En juin 2023, la Togolaise a suivi une formation en premiers secours pour les troubles psychosociaux. Comme elle, plus de 150 coiffeuses au Togo, au Cameroun et en Côte d’Ivoire ont bénéficié de ce mini-parcours pédagogique mis en place il y a deux ans par une ONG, la Bluemind Foundation, avec un double objectif : déstigmatiser les problèmes de santé mentale et améliorer le bien-être des femmes dans une région où les thérapeutes font cruellement défaut.

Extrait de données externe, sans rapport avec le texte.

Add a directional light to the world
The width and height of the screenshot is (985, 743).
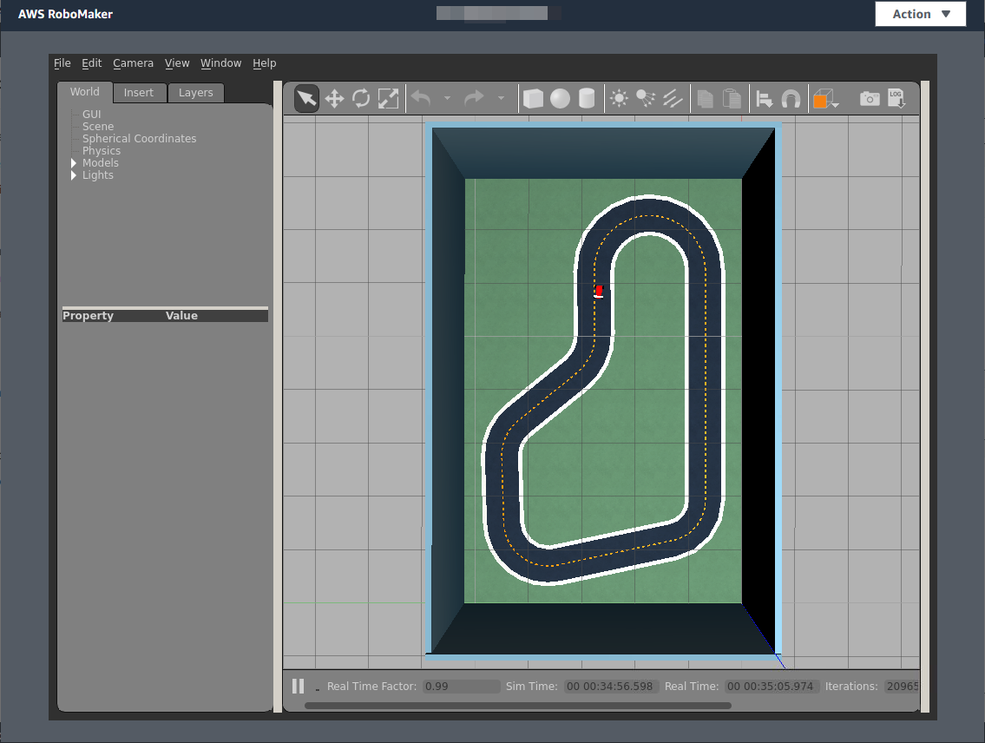[673, 98]
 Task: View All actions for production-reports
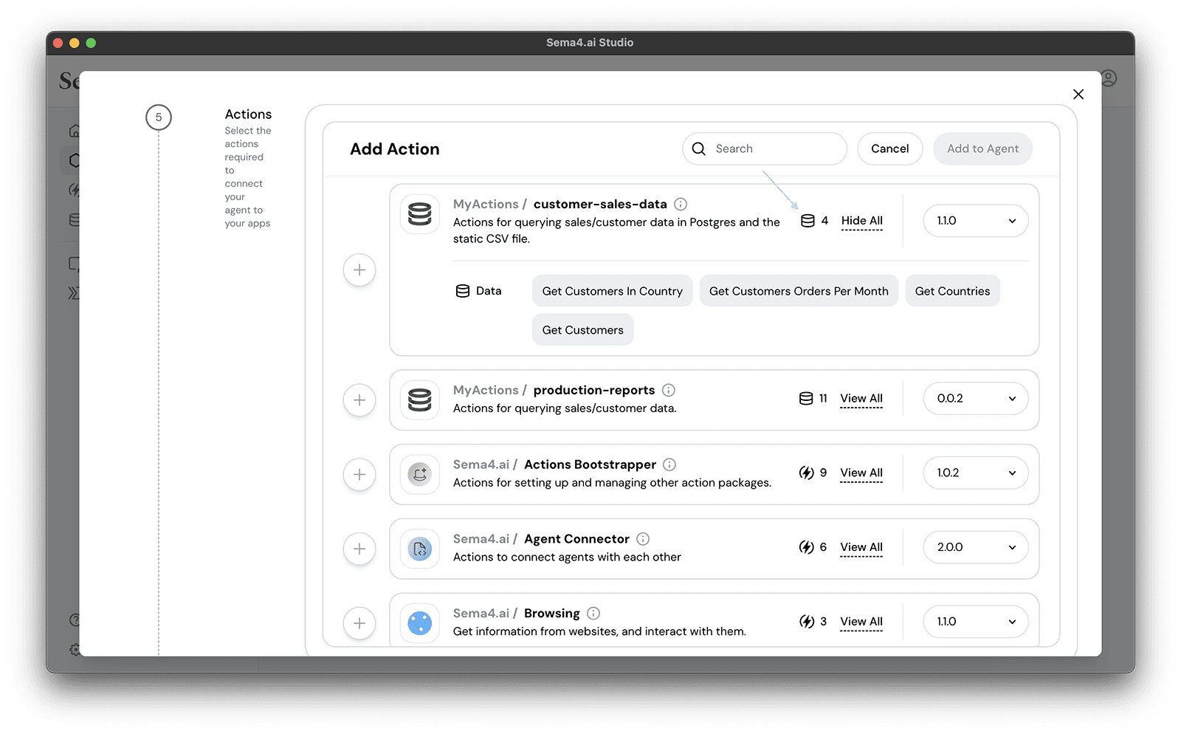point(861,398)
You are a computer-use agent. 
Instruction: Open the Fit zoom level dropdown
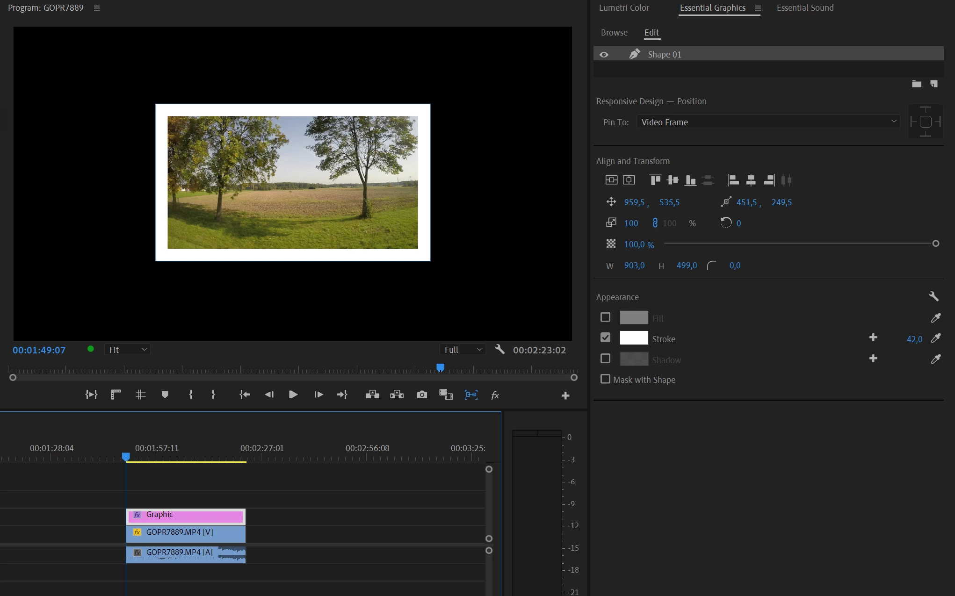[x=127, y=350]
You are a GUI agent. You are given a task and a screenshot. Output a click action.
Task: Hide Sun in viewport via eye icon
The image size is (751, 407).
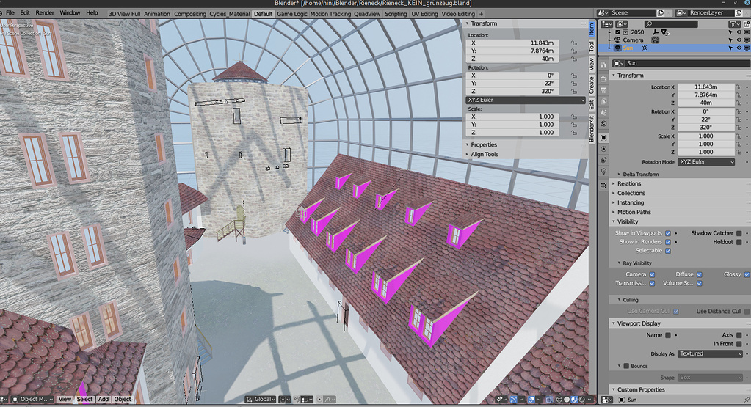(739, 48)
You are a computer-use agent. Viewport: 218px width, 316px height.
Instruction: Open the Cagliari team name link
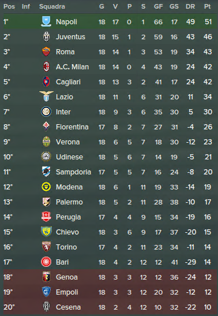click(x=68, y=82)
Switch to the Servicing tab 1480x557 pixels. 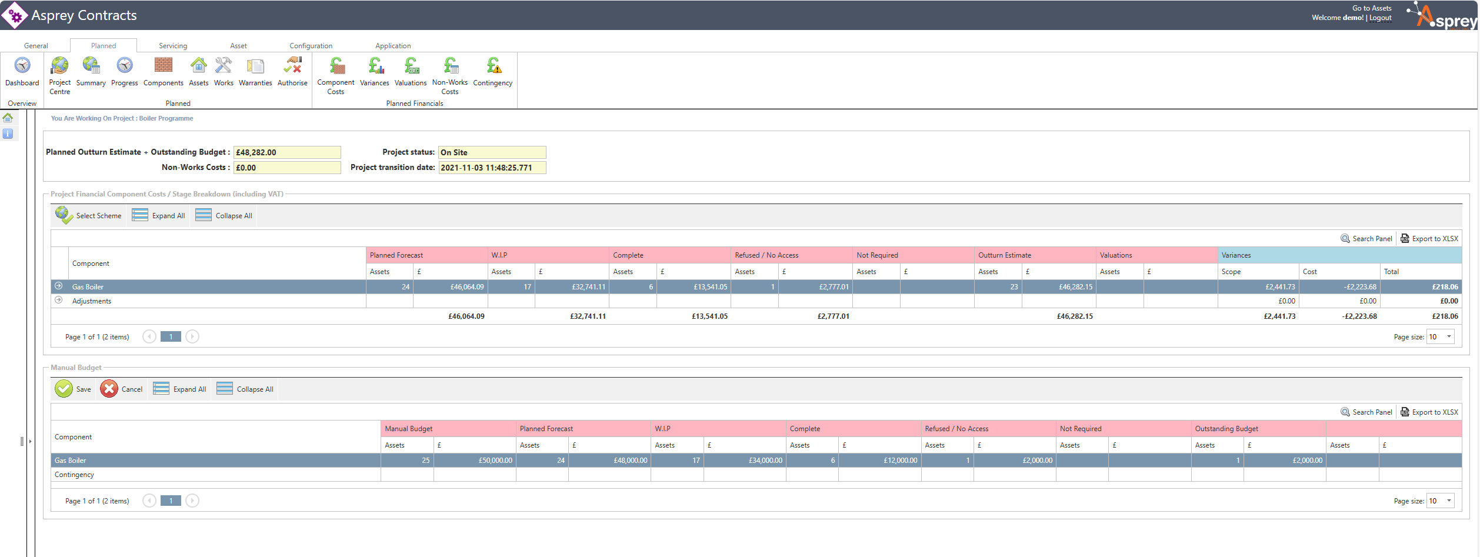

Selon les chiffres de la fondation, le Togo compte seulement cinq psychiatres pour huit millions d’habitants. La situation est encore plus tendue au Cameroun, où ils sont dix à exercer pour une population de 26 millions de personnes. En moyenne, l’ensemble de l’Afrique dénombre moins de deux professionnels de santé spécialisés pour 100 000 habitants, soit dix fois moins que les préconisations de l’Organisation mondiale de la santé (OMS). Les Etats africains sont également ceux qui allouent les plus faibles moyens à la prise en charge des maladies mentales, avec moins de 0,50 dollar par habitant. Ces carences, couplées aux crises économiques et sécuritaires endurées par le continent, valent à l’Afrique d’enregistrer le taux le plus élevé de morts par suicide au monde, comme s’en émouvait l’OMS en 2022.

Tabou

Malgré des besoins immenses, les problèmes de santé mentale demeurent souvent tabou au sein des sociétés africaines. « Ma famille ne voyait pas d’un bon œil que j’aille chez le psychiatre », se souvient ainsi la Franco-Camerounaise Marie-Alix de Putter, fondatrice de la Bluemind Foundation. Ce sont pourtant ces consultations, assure-t-elle, qui lui ont « sauvé [la] vie » après la mort de son mari, le professeur de théologie français Eric de Putter, assassiné en 2012 sur un campus universitaire à Yaoundé (Cameroun), où il était en mission.